Gunjester said:
Not literally shouting, more just that it was too short to seem anything but angry.
That's...not me angry. That's not really even close.
Gunjester said:
I have no pure hate; I only was annoyed at you adding a different element that I believed was not the responsibility of the artist to worry about; it's the parents' problem.
You ever hear the saying (and I could be getting it somewhat wrong) that every painting is a self-portrait? It means that every piece of art an artist in any medium produces is a statement about how he sees the world, since every single element of the art in question is something he put effort into adding. There's obviously only so much I can infer about the artist's worldview here, but based on the characters he's drawn and the "lol if u dun like it ur queer!!!111!eleven" response he offered to being criticized, I kind of have to assume what he's saying here is, "Hey! Here are some warm, soft, almost gelatinous fuckslots for you to masturbate over! Now pay me!"
And the problem with saying things is that people hear them.
Gunjester said:
As for your point on the Elf, I disagree completely, the only "innocent" or "childlike" presentation in the character would be her face, when in which case, all the characters look like that.
She has two braided pigtails; her costume could pass for a schoolgirl's with only minor corrections (make the boots white and they're her socks; her mantle is basically that kerchief thing schoolgirls tie around their necks; replace the squared edges of her skirt with pleats and her dress becomes Sakura's from
Street Fighter. More than that, compare her body language to that of the other female characters. The Sorceress shows off how adult she is by clutching the head of a skeleton to her lace-clad breasts (which are 3/7ths clothed, tops) as if to motorboat her, and I'm not entirely sure she isn't flossing between her butt cheeks with her staff like it's the pole at a strip club and she's polishing it with her G-string. Then look at the Amazon, who's reclining so her coyly and mostly-concealed vagina is in the center of the page and the eyes travel up her may-as-well-be-naked body, over breasts that seem to be individually larger than her head, until only then do you spot her face.
Now contrast that to the Elf, whose body is positively prepubescent by comparison to the previous two, and who seems to be climbing a tree like a little girl.
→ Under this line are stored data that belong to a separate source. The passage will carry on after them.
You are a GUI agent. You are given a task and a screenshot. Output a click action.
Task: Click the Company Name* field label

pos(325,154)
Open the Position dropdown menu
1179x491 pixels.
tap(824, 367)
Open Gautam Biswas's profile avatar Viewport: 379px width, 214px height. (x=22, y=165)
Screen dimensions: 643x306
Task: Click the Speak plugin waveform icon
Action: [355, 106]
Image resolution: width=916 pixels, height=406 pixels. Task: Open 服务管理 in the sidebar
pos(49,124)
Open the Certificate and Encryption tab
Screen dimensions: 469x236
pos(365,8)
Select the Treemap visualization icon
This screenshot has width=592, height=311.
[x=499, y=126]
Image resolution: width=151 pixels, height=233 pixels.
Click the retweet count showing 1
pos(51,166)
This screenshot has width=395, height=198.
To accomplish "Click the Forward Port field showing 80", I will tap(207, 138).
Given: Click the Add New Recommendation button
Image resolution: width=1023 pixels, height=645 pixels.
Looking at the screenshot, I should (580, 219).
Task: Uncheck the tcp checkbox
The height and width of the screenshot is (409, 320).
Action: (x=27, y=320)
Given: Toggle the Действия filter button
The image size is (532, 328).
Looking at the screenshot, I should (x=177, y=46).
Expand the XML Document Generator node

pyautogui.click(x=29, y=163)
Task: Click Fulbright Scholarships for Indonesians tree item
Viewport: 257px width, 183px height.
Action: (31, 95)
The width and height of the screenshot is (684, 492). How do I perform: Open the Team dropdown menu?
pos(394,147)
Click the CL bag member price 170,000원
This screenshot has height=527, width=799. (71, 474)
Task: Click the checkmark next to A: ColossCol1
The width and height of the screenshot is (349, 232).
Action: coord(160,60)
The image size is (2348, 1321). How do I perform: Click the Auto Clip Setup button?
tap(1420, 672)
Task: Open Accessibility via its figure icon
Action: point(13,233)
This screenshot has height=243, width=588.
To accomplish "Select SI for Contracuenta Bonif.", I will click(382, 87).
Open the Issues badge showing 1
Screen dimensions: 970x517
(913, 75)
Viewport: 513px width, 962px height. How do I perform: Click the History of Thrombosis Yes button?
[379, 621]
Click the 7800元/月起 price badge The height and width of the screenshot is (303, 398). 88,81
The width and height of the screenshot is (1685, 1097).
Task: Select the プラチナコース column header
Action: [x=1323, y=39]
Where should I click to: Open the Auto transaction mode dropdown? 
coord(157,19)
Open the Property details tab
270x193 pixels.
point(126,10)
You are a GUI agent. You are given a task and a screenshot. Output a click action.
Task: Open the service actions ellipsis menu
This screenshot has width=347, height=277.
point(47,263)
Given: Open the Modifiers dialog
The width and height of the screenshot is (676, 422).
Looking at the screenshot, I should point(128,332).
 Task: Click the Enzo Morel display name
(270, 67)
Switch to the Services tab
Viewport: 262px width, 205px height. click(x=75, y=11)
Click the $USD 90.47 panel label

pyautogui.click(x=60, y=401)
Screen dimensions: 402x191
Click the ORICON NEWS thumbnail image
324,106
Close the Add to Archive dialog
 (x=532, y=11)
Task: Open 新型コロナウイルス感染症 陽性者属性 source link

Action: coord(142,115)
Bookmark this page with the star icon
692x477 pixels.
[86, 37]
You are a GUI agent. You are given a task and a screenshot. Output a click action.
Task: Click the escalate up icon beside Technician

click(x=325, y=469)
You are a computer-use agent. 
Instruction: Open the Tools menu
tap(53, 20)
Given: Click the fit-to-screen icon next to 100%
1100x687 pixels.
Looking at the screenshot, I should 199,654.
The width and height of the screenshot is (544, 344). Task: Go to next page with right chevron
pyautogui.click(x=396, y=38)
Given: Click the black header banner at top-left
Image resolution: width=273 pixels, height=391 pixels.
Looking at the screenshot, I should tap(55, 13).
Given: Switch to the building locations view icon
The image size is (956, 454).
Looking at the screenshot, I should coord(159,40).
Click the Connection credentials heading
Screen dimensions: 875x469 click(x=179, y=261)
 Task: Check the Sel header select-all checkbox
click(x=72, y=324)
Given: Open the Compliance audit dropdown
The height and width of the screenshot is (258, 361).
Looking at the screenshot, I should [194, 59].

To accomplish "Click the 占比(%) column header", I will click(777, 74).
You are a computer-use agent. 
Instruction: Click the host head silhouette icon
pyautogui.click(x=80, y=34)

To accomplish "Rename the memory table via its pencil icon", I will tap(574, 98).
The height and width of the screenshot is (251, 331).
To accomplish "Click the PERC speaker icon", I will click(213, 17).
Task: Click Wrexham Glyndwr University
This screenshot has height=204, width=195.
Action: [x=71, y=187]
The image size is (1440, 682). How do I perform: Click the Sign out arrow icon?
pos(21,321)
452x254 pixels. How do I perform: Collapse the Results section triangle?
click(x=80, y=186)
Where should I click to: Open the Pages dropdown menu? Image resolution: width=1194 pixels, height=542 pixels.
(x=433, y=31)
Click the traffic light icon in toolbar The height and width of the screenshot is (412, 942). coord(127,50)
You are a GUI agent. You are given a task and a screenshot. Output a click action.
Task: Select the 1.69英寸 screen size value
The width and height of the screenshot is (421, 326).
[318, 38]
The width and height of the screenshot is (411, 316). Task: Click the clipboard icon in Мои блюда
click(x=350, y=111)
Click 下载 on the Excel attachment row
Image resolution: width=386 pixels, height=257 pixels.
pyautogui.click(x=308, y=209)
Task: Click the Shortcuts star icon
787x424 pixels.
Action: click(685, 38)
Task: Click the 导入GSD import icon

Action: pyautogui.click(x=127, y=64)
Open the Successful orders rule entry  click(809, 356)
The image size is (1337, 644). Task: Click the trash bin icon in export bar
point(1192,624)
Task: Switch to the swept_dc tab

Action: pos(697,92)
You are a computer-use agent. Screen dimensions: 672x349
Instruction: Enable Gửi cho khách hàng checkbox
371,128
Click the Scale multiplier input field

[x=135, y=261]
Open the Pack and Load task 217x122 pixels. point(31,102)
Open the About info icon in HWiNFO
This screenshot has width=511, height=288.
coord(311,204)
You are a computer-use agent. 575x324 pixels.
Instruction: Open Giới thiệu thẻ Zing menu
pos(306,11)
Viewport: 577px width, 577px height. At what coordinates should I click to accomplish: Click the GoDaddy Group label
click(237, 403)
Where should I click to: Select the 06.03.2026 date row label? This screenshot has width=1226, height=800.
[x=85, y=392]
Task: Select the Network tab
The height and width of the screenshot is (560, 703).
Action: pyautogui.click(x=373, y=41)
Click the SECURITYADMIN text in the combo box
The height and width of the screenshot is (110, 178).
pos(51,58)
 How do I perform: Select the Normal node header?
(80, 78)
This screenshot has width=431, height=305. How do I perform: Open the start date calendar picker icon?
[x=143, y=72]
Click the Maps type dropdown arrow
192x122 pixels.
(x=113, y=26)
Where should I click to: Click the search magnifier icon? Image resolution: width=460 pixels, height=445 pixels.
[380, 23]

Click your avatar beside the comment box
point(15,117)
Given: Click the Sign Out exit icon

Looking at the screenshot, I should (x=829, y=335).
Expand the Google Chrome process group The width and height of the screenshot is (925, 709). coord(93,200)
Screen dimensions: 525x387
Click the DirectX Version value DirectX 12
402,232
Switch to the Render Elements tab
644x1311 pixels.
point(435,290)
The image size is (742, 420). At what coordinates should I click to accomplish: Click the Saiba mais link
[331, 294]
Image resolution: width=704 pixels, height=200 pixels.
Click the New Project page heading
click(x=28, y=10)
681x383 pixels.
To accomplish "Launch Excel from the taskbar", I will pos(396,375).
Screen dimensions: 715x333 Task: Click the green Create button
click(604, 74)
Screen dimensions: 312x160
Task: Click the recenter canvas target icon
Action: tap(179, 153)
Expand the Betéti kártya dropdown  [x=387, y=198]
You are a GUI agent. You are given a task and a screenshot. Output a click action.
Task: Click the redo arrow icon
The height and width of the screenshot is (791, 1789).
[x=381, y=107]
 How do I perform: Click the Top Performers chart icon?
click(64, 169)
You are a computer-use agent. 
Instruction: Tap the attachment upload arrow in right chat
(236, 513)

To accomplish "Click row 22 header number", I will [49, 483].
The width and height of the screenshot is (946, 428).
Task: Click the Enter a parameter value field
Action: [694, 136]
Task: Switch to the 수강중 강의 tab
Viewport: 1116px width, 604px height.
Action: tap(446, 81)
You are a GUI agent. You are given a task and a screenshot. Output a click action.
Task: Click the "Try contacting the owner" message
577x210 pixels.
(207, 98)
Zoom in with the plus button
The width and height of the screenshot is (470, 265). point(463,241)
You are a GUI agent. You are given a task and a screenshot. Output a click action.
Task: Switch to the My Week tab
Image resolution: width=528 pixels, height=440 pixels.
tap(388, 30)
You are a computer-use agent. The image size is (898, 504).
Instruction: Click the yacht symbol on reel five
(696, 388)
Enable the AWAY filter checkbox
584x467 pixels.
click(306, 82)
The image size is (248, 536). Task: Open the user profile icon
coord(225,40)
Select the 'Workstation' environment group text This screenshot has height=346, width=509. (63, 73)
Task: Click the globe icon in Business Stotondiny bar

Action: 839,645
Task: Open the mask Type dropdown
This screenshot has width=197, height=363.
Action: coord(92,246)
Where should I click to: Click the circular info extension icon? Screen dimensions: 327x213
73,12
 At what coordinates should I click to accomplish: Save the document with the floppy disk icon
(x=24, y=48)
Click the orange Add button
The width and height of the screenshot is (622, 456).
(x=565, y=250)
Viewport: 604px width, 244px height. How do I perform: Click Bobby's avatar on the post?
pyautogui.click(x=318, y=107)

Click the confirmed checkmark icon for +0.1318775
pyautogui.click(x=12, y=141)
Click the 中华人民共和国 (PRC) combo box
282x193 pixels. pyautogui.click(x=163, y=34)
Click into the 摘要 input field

Yeah, I do not feel guilty about thinking she's being deliberately fetishized for Japanese sensibilities.
Gunjester said:
It doesn't matter if a creepy consumer sees a childlike character and thinks, "I want my d*ck in that," because if your niece or any other girl were to see a likewise character she wouldn't react the way that person would.
I'm not entirely sure what your point here is. Are you saying that sexualized imagery doesn't affect the people who see it, or are you arguing that only a man's perspective matters because a girl wouldn't respond the same way, or what?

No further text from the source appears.